Instructions for the task — The whole listing is to be retyped exactly as it appears.

Stored data —
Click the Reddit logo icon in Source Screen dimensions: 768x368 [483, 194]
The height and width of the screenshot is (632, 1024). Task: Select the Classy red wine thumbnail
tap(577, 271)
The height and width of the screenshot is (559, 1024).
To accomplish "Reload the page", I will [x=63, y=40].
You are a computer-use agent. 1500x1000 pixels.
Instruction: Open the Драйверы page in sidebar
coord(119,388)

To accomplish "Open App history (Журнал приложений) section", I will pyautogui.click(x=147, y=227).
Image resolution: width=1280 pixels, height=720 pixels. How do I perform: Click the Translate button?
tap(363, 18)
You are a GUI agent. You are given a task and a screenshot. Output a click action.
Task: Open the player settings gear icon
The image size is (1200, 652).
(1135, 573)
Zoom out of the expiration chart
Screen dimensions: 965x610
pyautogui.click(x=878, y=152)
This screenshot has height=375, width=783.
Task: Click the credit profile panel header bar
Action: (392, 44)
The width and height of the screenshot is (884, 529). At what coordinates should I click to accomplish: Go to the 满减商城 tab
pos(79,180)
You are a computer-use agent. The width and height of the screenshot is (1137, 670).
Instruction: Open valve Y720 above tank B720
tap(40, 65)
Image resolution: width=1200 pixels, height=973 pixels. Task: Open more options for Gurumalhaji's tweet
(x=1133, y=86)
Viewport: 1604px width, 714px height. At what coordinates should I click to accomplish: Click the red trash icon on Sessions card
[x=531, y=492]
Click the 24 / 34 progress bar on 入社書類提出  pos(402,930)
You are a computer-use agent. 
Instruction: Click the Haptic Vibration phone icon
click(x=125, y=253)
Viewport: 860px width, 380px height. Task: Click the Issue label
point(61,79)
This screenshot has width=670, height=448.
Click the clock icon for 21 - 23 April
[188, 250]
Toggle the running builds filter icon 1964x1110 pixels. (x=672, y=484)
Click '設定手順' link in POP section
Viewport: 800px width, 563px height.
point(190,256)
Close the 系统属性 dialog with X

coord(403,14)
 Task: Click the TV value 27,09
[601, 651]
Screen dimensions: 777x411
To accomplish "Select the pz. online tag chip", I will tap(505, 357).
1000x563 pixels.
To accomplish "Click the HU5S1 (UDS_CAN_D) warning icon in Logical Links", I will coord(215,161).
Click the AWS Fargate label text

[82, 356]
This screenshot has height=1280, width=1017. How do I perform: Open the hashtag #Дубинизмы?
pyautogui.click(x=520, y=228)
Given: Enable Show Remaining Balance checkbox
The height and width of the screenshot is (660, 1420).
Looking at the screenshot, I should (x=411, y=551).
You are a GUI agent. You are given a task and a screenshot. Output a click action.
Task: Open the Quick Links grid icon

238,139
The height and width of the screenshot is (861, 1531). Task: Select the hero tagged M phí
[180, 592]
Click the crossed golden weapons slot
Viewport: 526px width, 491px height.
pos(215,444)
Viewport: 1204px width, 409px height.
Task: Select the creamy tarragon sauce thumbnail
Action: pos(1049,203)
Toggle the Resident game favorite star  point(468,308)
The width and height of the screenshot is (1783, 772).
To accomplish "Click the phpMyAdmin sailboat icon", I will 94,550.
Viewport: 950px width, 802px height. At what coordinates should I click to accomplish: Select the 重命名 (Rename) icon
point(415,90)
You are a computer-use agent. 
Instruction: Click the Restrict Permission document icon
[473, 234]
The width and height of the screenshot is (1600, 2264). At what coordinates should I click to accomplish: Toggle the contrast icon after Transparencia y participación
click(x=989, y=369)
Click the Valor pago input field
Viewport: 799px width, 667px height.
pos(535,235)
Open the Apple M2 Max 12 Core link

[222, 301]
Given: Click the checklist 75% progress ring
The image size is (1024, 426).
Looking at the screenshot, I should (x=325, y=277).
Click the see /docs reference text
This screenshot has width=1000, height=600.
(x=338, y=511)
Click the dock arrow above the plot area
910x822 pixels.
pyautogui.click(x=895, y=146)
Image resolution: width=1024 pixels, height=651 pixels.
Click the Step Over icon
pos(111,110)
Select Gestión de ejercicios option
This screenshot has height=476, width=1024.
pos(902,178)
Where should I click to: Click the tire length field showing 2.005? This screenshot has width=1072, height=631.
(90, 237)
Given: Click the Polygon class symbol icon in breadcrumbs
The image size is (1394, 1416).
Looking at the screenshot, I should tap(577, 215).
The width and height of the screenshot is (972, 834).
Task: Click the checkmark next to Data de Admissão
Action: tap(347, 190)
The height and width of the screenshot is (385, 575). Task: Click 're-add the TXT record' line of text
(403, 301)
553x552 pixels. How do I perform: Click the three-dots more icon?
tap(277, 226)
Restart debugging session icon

Your response —
Click the Reddit logo icon in Source Screen dimensions: 768x368 [483, 194]
The height and width of the screenshot is (632, 1024). Task: Select the Classy red wine thumbnail
tap(577, 271)
The height and width of the screenshot is (559, 1024).
To accomplish "Reload the page", I will [x=63, y=40].
You are a computer-use agent. 1500x1000 pixels.
Instruction: Open the Драйверы page in sidebar
coord(119,388)

To accomplish "Open App history (Журнал приложений) section", I will pyautogui.click(x=147, y=227).
Image resolution: width=1280 pixels, height=720 pixels. How do I perform: Click the Translate button?
tap(363, 18)
You are a GUI agent. You are given a task and a screenshot. Output a click action.
Task: Open the player settings gear icon
The image size is (1200, 652).
(1135, 573)
Zoom out of the expiration chart
Screen dimensions: 965x610
pyautogui.click(x=878, y=152)
This screenshot has height=375, width=783.
Task: Click the credit profile panel header bar
Action: (392, 44)
The width and height of the screenshot is (884, 529). At what coordinates should I click to accomplish: Go to the 满减商城 tab
pos(79,180)
You are a computer-use agent. The width and height of the screenshot is (1137, 670).
Instruction: Open valve Y720 above tank B720
tap(40, 65)
Image resolution: width=1200 pixels, height=973 pixels. Task: Open more options for Gurumalhaji's tweet
(x=1133, y=86)
Viewport: 1604px width, 714px height. At what coordinates should I click to accomplish: Click the red trash icon on Sessions card
[x=531, y=492]
Click the 24 / 34 progress bar on 入社書類提出  pos(402,930)
You are a computer-use agent. 
Instruction: Click the Haptic Vibration phone icon
click(x=125, y=253)
Viewport: 860px width, 380px height. Task: Click the Issue label
point(61,79)
This screenshot has width=670, height=448.
Click the clock icon for 21 - 23 April
[188, 250]
Toggle the running builds filter icon 1964x1110 pixels. (x=672, y=484)
Click '設定手順' link in POP section
Viewport: 800px width, 563px height.
point(190,256)
Close the 系统属性 dialog with X

coord(403,14)
 Task: Click the TV value 27,09
[601, 651]
Screen dimensions: 777x411
To accomplish "Select the pz. online tag chip", I will tap(505, 357).
1000x563 pixels.
To accomplish "Click the HU5S1 (UDS_CAN_D) warning icon in Logical Links", I will coord(215,161).
Click the AWS Fargate label text

[82, 356]
This screenshot has height=1280, width=1017. How do I perform: Open the hashtag #Дубинизмы?
pyautogui.click(x=520, y=228)
Given: Enable Show Remaining Balance checkbox
The height and width of the screenshot is (660, 1420).
Looking at the screenshot, I should (x=411, y=551).
You are a GUI agent. You are given a task and a screenshot. Output a click action.
Task: Open the Quick Links grid icon

238,139
The height and width of the screenshot is (861, 1531). Task: Select the hero tagged M phí
[180, 592]
Click the crossed golden weapons slot
Viewport: 526px width, 491px height.
pos(215,444)
Viewport: 1204px width, 409px height.
Task: Select the creamy tarragon sauce thumbnail
Action: pos(1049,203)
Toggle the Resident game favorite star  point(468,308)
The width and height of the screenshot is (1783, 772).
To accomplish "Click the phpMyAdmin sailboat icon", I will 94,550.
Viewport: 950px width, 802px height. At what coordinates should I click to accomplish: Select the 重命名 (Rename) icon
point(415,90)
You are a computer-use agent. 
Instruction: Click the Restrict Permission document icon
[473, 234]
The width and height of the screenshot is (1600, 2264). At what coordinates should I click to accomplish: Toggle the contrast icon after Transparencia y participación
click(x=989, y=369)
Click the Valor pago input field
Viewport: 799px width, 667px height.
pos(535,235)
Open the Apple M2 Max 12 Core link

[222, 301]
Given: Click the checklist 75% progress ring
The image size is (1024, 426).
Looking at the screenshot, I should (x=325, y=277).
Click the see /docs reference text
This screenshot has width=1000, height=600.
(x=338, y=511)
Click the dock arrow above the plot area
910x822 pixels.
pyautogui.click(x=895, y=146)
Image resolution: width=1024 pixels, height=651 pixels.
Click the Step Over icon
pos(111,110)
Select Gestión de ejercicios option
This screenshot has height=476, width=1024.
pos(902,178)
Where should I click to: Click the tire length field showing 2.005? This screenshot has width=1072, height=631.
(90, 237)
Given: Click the Polygon class symbol icon in breadcrumbs
The image size is (1394, 1416).
Looking at the screenshot, I should tap(577, 215).
The width and height of the screenshot is (972, 834).
Task: Click the checkmark next to Data de Admissão
Action: tap(347, 190)
The height and width of the screenshot is (385, 575). Task: Click 're-add the TXT record' line of text
(403, 301)
553x552 pixels. How do I perform: Click the three-dots more icon?
tap(277, 226)
Restart debugging session icon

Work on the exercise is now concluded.